Hardball: Tom DeLay Defends Rick Perry's Secession Rhetoric
From Hardball April 16, 2009. Why oh why does Chris Matthews feel the need to keep bringing this man on his show. Tom DeLay defends Gov. Rick Perry's
From Hardball April 16, 2009. Why oh why does Chris Matthews feel the need to keep bringing this man on his show. Tom DeLay defends Gov. Rick Perry's talk of secession for Texas and explains how it would work. Did Matthews actually expect anything else from this thug?
Matthews: You know Mr. DeLay all through the Bush administration the government money, the debt went rising and rising and rising. It went from something like four to seven trillion dollars to almost triple, double that rather and there wasn't this talk of secession or leaving the union or this incredible radical talk. Why is it coming now because we have a Democratic President?
DeLay: It comes all the time in the state of Texas. Texans are Texans and they fight for their sovereignty and fight for the Constitution of the United States. And every time the federal government mandates things from the state of Texas, the state of Texas is a huge donor state. We only get about seventy cents back for every dollar we send to the federal government. Now we're paying for a lot of this and the Americans, Texans are fed up with the government growing like it's growing. Uh, I tell you what the biggest skunk at the party is for someone to come into Austin. And we are absolutely fed up with what is going on as I think hundreds if not millions of people yesterday were expressing the exact same sentiment in these tea parties.
Matthews: You know that sounds like, you sound like some rebel leader in the sixties in the Congo in Katanga Province that produced all the mineral wealth for the country and wanted to secede from the Congo. I mean this idea that suppose maybe Texas does produce a lot of the wealth. A lot of states are wealthier than other states. They just are. Does that mean they should secede?

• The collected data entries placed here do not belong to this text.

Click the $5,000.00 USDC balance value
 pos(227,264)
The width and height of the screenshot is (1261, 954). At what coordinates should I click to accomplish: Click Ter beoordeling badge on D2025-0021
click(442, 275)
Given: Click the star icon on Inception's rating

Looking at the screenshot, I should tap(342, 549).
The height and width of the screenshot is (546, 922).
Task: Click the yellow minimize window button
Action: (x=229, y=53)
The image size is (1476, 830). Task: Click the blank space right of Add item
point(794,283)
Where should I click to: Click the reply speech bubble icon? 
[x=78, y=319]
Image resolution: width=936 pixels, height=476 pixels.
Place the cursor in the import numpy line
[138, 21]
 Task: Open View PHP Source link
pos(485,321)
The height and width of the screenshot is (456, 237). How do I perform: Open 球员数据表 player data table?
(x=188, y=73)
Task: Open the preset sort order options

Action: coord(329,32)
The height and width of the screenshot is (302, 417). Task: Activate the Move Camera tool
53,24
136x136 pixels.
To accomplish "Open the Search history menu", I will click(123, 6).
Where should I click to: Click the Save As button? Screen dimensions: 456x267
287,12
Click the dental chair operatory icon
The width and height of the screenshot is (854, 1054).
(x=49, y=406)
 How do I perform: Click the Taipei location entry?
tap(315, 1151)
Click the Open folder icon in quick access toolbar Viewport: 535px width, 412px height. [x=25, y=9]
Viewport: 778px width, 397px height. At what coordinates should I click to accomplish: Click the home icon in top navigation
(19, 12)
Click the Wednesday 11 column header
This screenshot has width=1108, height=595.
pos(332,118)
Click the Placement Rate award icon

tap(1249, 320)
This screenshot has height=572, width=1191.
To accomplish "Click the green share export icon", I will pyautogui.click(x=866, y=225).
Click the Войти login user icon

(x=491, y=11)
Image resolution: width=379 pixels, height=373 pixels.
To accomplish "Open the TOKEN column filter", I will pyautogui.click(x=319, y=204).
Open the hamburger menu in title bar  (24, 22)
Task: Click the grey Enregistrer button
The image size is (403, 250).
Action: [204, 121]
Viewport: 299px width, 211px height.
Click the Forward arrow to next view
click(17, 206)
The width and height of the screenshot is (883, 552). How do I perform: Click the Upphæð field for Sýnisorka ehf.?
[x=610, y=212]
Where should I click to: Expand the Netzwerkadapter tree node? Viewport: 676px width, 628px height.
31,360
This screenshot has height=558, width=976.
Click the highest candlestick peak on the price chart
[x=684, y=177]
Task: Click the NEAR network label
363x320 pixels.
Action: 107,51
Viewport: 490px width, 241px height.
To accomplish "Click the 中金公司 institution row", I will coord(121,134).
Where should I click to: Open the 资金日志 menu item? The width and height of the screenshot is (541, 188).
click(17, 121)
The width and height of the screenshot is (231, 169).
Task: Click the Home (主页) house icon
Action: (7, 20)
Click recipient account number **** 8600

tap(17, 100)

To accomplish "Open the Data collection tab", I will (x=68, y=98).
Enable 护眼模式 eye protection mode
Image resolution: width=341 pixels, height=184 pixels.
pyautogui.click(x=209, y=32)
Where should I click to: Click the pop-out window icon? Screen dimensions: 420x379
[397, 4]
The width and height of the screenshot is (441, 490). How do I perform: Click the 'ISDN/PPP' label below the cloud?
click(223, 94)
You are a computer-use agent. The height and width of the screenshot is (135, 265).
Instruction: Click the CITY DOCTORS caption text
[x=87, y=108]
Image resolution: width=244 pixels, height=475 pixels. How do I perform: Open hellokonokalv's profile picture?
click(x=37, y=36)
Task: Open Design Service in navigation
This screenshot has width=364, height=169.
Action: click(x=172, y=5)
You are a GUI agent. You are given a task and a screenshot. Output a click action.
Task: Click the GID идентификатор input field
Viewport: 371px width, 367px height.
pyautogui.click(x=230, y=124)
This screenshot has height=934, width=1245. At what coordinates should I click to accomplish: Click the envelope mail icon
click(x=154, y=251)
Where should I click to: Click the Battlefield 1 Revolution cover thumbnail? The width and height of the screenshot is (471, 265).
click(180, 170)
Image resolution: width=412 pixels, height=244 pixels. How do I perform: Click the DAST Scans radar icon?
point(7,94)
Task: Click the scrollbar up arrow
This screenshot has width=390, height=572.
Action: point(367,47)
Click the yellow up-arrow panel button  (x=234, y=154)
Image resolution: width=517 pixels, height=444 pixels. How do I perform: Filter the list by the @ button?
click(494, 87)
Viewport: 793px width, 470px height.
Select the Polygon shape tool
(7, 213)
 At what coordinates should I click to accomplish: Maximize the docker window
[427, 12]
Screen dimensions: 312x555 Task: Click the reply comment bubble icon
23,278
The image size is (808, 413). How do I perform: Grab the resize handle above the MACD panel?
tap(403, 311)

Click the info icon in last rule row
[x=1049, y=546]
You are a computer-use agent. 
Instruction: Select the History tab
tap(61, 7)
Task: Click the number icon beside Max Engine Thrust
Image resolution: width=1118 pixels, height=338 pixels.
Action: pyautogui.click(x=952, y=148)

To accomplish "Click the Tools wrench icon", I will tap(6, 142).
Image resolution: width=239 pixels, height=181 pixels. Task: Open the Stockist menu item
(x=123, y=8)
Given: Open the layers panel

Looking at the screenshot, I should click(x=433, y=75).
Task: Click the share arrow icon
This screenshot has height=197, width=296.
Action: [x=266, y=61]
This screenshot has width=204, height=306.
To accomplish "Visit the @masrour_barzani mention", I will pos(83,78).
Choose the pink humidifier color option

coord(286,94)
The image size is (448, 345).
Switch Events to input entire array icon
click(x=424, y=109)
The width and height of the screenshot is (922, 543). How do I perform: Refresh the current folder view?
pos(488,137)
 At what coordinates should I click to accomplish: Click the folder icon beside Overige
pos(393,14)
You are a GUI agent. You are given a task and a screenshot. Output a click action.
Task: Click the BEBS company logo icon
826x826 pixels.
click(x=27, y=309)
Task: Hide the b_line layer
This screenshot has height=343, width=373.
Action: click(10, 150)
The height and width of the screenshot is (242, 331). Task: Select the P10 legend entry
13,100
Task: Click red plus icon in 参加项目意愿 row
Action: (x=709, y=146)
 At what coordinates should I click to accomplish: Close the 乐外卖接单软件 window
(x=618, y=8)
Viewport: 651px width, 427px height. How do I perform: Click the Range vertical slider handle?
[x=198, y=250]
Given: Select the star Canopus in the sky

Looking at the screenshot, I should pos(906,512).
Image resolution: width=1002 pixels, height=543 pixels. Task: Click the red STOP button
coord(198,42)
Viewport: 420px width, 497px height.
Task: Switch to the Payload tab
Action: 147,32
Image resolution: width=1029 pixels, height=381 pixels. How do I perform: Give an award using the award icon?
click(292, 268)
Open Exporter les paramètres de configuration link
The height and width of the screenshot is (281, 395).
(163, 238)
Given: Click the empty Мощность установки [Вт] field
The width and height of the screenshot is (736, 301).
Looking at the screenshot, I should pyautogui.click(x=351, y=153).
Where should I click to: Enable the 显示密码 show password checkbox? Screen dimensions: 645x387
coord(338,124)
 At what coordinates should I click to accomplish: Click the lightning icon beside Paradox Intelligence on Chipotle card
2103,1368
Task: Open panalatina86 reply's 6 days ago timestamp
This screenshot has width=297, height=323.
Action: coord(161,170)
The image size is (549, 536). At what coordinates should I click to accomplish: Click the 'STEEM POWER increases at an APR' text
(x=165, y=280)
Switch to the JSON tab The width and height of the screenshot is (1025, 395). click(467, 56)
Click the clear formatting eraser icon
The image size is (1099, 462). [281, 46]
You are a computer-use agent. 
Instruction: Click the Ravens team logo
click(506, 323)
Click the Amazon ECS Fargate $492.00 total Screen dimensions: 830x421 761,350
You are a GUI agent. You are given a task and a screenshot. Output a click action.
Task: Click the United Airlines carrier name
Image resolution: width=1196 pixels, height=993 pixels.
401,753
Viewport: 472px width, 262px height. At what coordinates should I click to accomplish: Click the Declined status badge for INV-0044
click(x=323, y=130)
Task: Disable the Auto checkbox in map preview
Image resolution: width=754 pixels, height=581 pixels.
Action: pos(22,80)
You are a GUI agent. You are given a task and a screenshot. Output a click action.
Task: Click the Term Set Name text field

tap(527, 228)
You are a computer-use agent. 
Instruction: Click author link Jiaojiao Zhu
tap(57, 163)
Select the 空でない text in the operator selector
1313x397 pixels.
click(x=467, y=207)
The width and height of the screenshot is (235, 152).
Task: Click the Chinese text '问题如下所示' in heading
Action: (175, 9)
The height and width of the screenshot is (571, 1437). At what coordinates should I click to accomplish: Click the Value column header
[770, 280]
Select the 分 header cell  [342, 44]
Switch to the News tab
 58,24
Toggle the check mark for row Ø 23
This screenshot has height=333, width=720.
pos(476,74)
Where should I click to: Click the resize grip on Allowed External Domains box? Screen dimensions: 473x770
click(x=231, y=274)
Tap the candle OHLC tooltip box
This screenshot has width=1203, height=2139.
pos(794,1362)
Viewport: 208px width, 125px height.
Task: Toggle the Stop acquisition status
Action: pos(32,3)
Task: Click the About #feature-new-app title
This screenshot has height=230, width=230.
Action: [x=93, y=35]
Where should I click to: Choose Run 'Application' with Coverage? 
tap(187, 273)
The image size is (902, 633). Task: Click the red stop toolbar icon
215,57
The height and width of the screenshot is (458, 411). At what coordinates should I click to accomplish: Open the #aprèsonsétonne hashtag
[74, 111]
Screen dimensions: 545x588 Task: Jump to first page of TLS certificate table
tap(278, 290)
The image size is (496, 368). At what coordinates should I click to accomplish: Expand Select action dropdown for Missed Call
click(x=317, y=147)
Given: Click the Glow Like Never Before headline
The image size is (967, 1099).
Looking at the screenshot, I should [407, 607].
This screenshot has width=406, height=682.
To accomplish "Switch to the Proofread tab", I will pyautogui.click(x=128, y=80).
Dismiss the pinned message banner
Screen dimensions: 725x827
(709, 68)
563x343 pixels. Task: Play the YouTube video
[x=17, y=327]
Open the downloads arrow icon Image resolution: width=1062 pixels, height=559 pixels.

DeLay: Chris Texas is wealthy because it works hard. It's a pro-business state. It doesn't overtax its businesses and its citizens. It's no where near what California or New York or New Jersey that's losing businesses left and right. Losing jobs left and right. It ain't even close to what the rust belt is. We are a pro-business state. We love jobs. We love businesses to come to Texas. We will not overtax you. We don't have an income tax. We're, we're, that what people are coming to Texas is because of our ability and our penchant to fight for what we believe in and we're going to use every means possible, uh, legally to fight for our position and fight the Obama administration and the Democrat liberals Pelosi and Harry Reid in what they're attempting to do to this country and to the state of Texas.
Matthews: When you talk about the sovereignty of the state of Texas are you talking about nullification. What are you talking about? The right of the state to deny the role of the federal government. What right are you insisting on when you say sovereignty? Like it's an independent country again.
DeLay: It is an, it's an independent state.
Matthews: It is?
DeLay: And given many powers by the tenth amendment of the United States Constitution. The tenth amendment is violated every day in Washington DC and we're standing up and reminding the American people that the tenth amendment is strong and we're going to defend it and we're going to fight for it.
Matthews: So all powers not delegated to the federal government reside in the states. Right?
DeLay: That's exactly right and we ought to return to that Constitution.